▶ **SHORT PROBLEM 1**
Write out the passage on carewashing between "In an article" and "and prospective employees.", inclusive.

▶ **PASSAGE PROVIDED**
☆ ☆ ☆ ☆

In an article in the Harvard Business Journal entitled How ‘Carewashing’ Alienates Employees, three authors argue that some businesses are engaging in a new kind of exaggerative marketing to their employees and prospective employees.
The authors say: “Too many organizations with unsustainable ‘work hard, play hard’ cultures believe that checking the wellbeing box by offering mindfulness training or yoga classes qualifies them as having a positive and safe culture when, in fact, they’re merely ‘carewashing’.”
The term carewashing is derived from whitewashing: covering up or putting a misleading spin on a failure to meet some commitment, stated claim, or standard.
The authors argue that organizations that claim to have a caring culture must align rhetoric with reality “to avoid both external reputational risk and internal operational hurdles” – with such risks and hurdles being innovation stagnation, compromised psychological safety and a negative emotional climate.
Those unfortunate workplace atmospheres lead to employee departures, they say, “and those who remain are disengaged and unmotivated, giving rise to absenteeism and presenteeism rather than real engagement.”
A falsely positive brand
Carewashing can be used to create a falsely positive brand for the employer deliberately, or it can just be the result of tone-deaf leaders.
The tone-deaf executive is the one who hires a consultant to conduct a well-being workshop for their team, but still expects those attending to be as productive as they would have been had they not been in the three-hour workshop. The leader knows or should know the employees will have to spend after-hours time to get the work done – especially if a deadline is truly facing them early the next work day – and should see that this conflicts with the message of the workshop.

☆ ☆ ☆ ☆

▶ **RECORDS SUPPLIED**

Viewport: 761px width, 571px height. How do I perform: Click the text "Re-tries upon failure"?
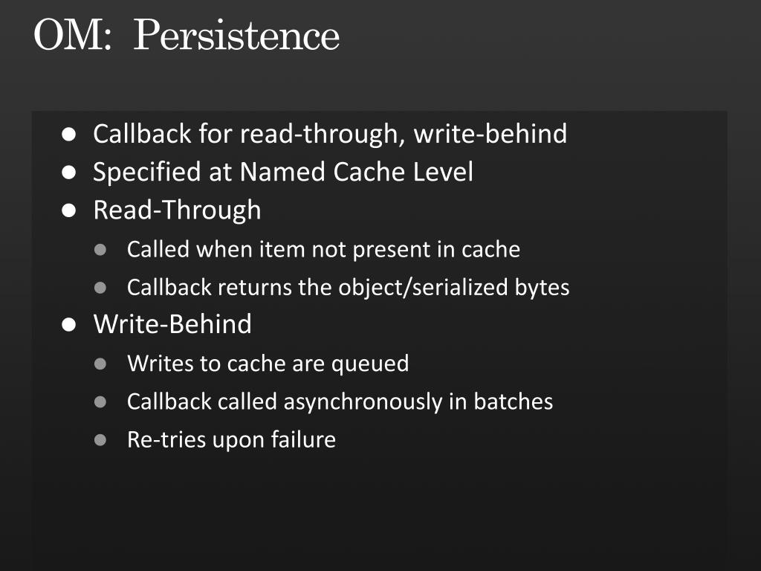pyautogui.click(x=232, y=440)
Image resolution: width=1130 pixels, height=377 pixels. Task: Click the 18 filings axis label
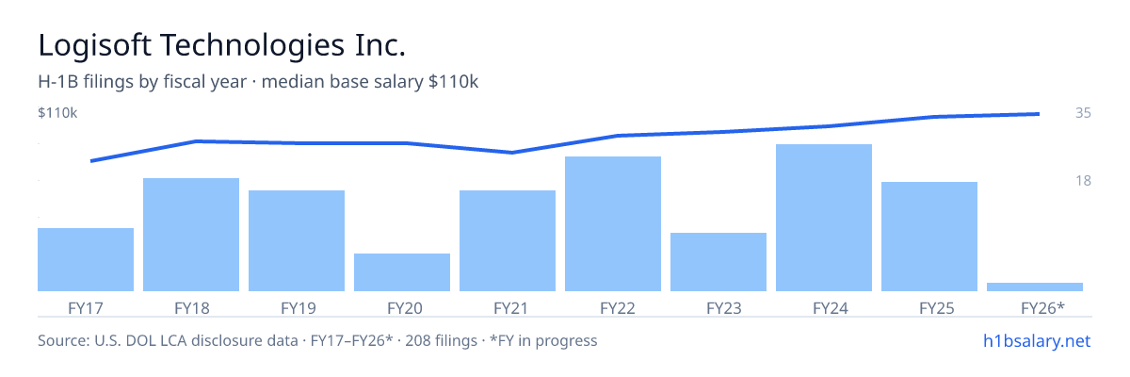1083,180
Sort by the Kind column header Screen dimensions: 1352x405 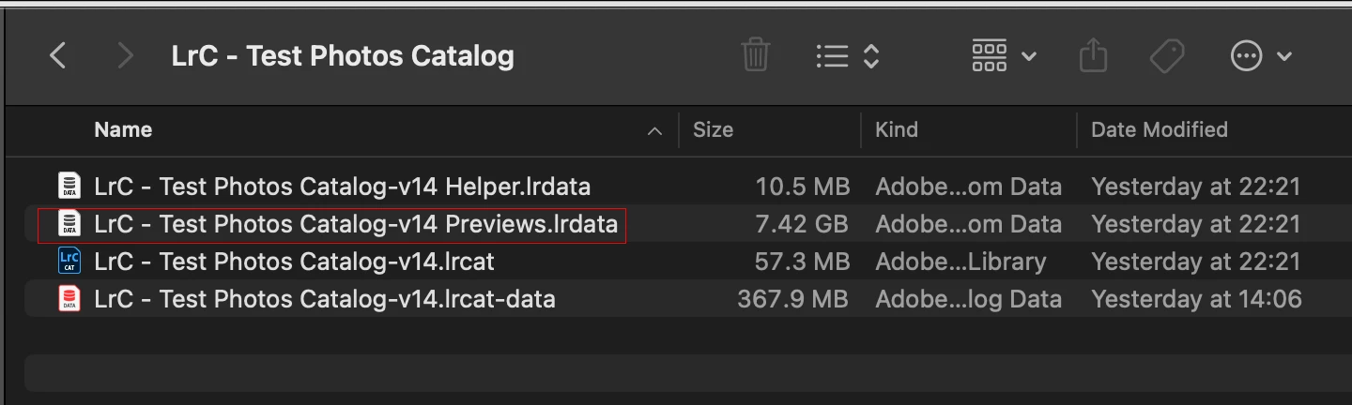[x=897, y=130]

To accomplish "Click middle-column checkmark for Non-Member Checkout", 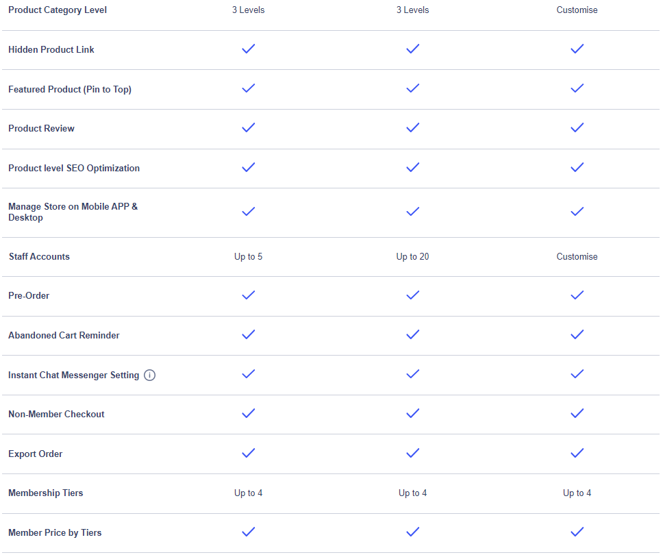I will 413,413.
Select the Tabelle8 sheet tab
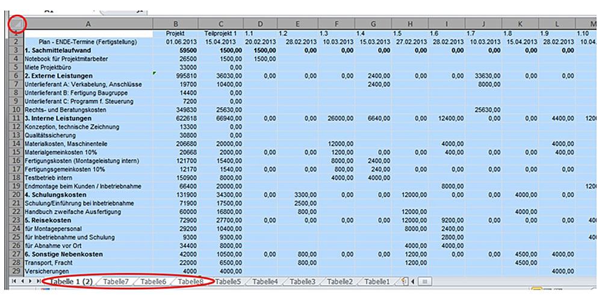Image resolution: width=602 pixels, height=295 pixels. 190,281
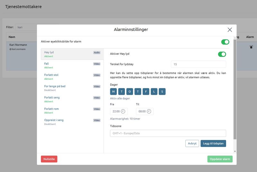This screenshot has height=172, width=257.
Task: Deselect the Wednesday (O) day button
Action: point(130,91)
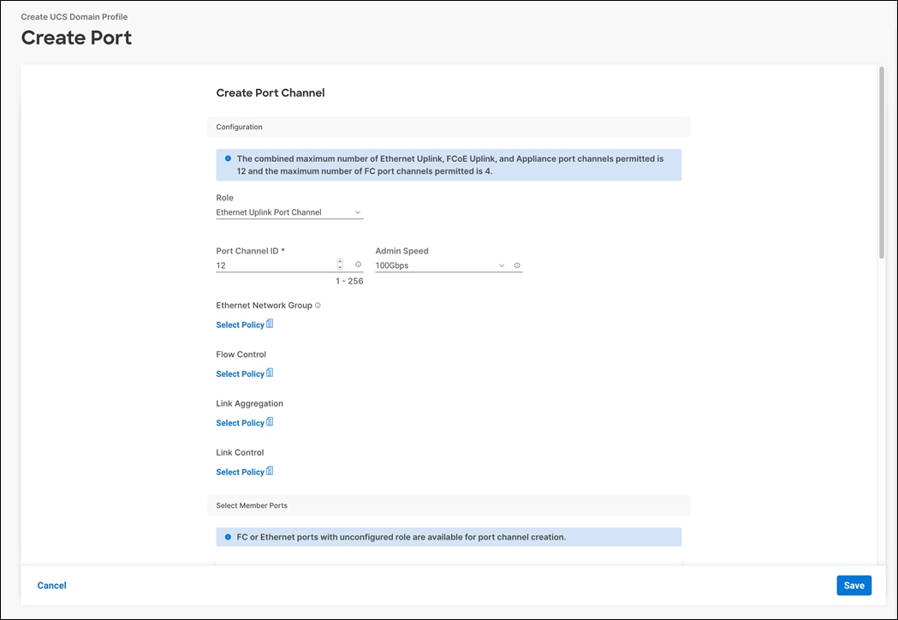
Task: Click the info icon in the unconfigured ports banner
Action: (x=228, y=536)
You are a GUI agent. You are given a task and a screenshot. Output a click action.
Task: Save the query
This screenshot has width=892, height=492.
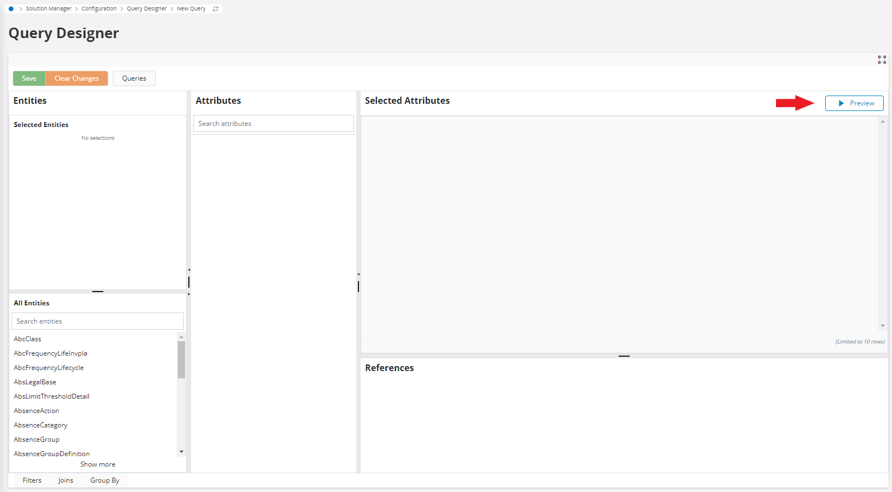point(29,78)
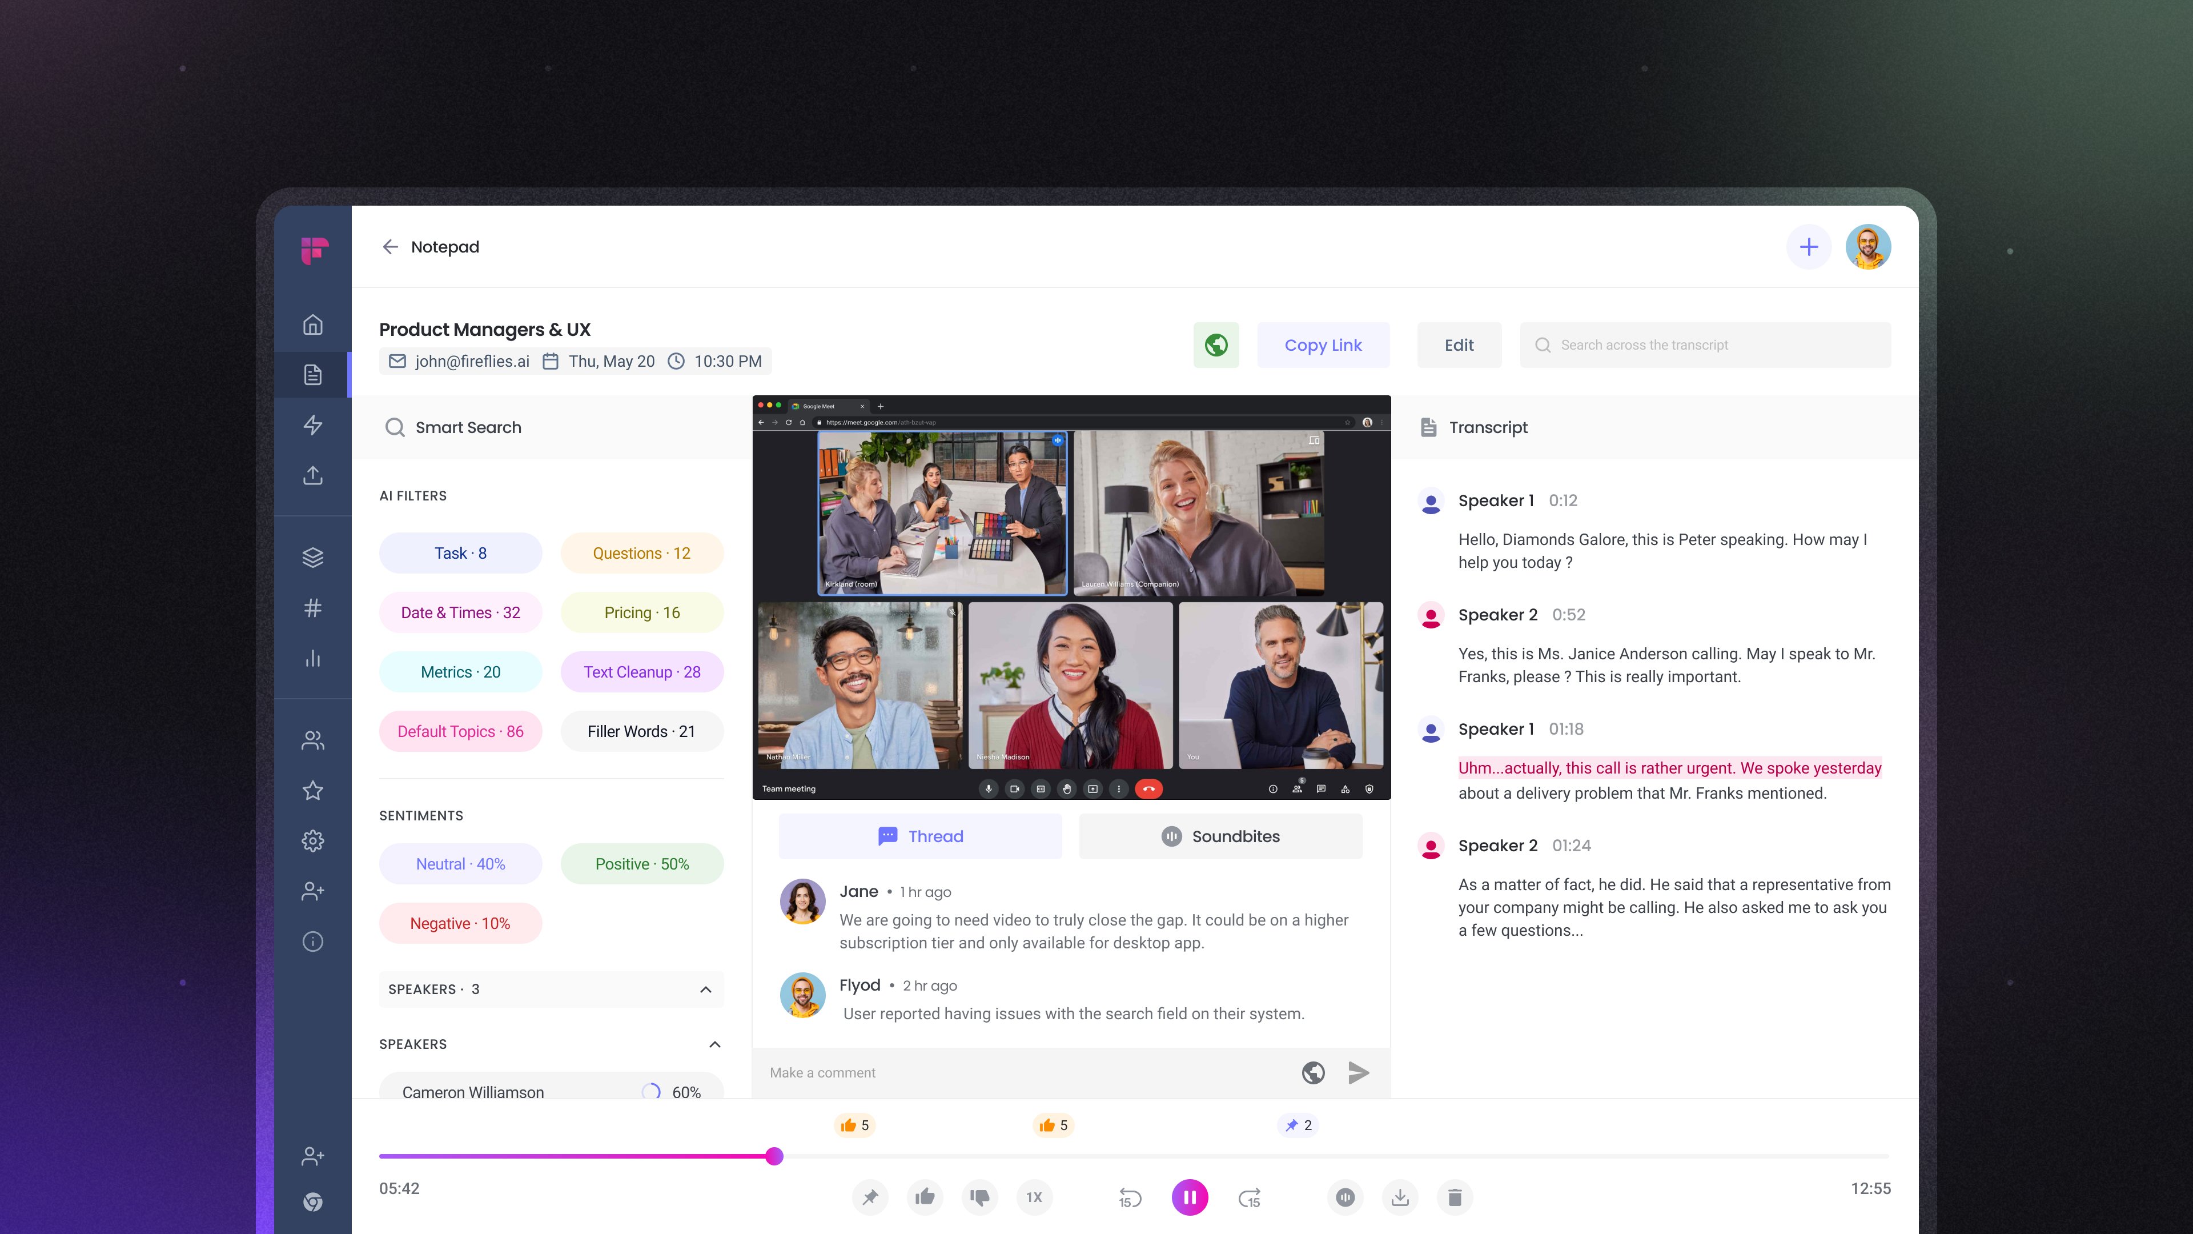Enable the Filler Words filter
Viewport: 2193px width, 1234px height.
(641, 731)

☆ ☆ ☆ ☆

▶ **SHORT PROBLEM 2**
In the entries between the line holding "You are a GUI" and the end of the entries, inclusive, swap "query" for "search" and keep everything else the same. Give back only those lines, leaving out the pictures.

▶ **WRITTEN RESPONSE 1**
In an article in the Harvard Business Journal entitled How ‘Carewashing’ Alienates Employees, three authors argue that some businesses are engaging in a new kind of exaggerative marketing to their employees and prospective employees.

▶ **WRITTEN RESPONSE 2**
You are a GUI agent. You are given a task and a screenshot. Output a click action.
Task: Save the search
This screenshot has width=892, height=492.
point(29,78)
Enable the Filler Words filter
Viewport: 2193px width, 1234px height.
(641, 731)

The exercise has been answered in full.